▶ **Data provided**:

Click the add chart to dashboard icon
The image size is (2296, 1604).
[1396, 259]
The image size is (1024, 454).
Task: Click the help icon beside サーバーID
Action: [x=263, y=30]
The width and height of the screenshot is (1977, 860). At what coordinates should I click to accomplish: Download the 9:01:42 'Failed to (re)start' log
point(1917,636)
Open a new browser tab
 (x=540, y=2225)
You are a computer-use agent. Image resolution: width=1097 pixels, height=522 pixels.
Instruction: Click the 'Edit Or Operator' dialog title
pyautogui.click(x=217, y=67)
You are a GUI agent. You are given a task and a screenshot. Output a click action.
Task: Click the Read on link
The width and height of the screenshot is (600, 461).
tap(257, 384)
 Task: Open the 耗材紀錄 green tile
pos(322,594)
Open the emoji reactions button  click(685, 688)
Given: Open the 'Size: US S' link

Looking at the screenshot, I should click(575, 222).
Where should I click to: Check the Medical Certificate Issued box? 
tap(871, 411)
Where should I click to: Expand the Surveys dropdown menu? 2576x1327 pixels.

▶ **Stated task**: Rewrite the rows from the first one through the line containing "tap(871, 411)", inclusive, replacing "Open" with "Select" and leaving everything else unchanged.

▶ **Exercise output**:
Click the add chart to dashboard icon
The image size is (2296, 1604).
[1396, 259]
The image size is (1024, 454).
Task: Click the help icon beside サーバーID
Action: [x=263, y=30]
The width and height of the screenshot is (1977, 860). At what coordinates should I click to accomplish: Download the 9:01:42 'Failed to (re)start' log
point(1917,636)
Select a new browser tab
 (x=540, y=2225)
You are a computer-use agent. Image resolution: width=1097 pixels, height=522 pixels.
Instruction: Click the 'Edit Or Operator' dialog title
pyautogui.click(x=217, y=67)
You are a GUI agent. You are given a task and a screenshot. Output a click action.
Task: Click the Read on link
The width and height of the screenshot is (600, 461).
tap(257, 384)
 Task: Select the 耗材紀錄 green tile
pos(322,594)
Select the emoji reactions button  click(685, 688)
Given: Select the 'Size: US S' link

Looking at the screenshot, I should click(575, 222).
Where should I click to: Check the Medical Certificate Issued box? 
tap(871, 411)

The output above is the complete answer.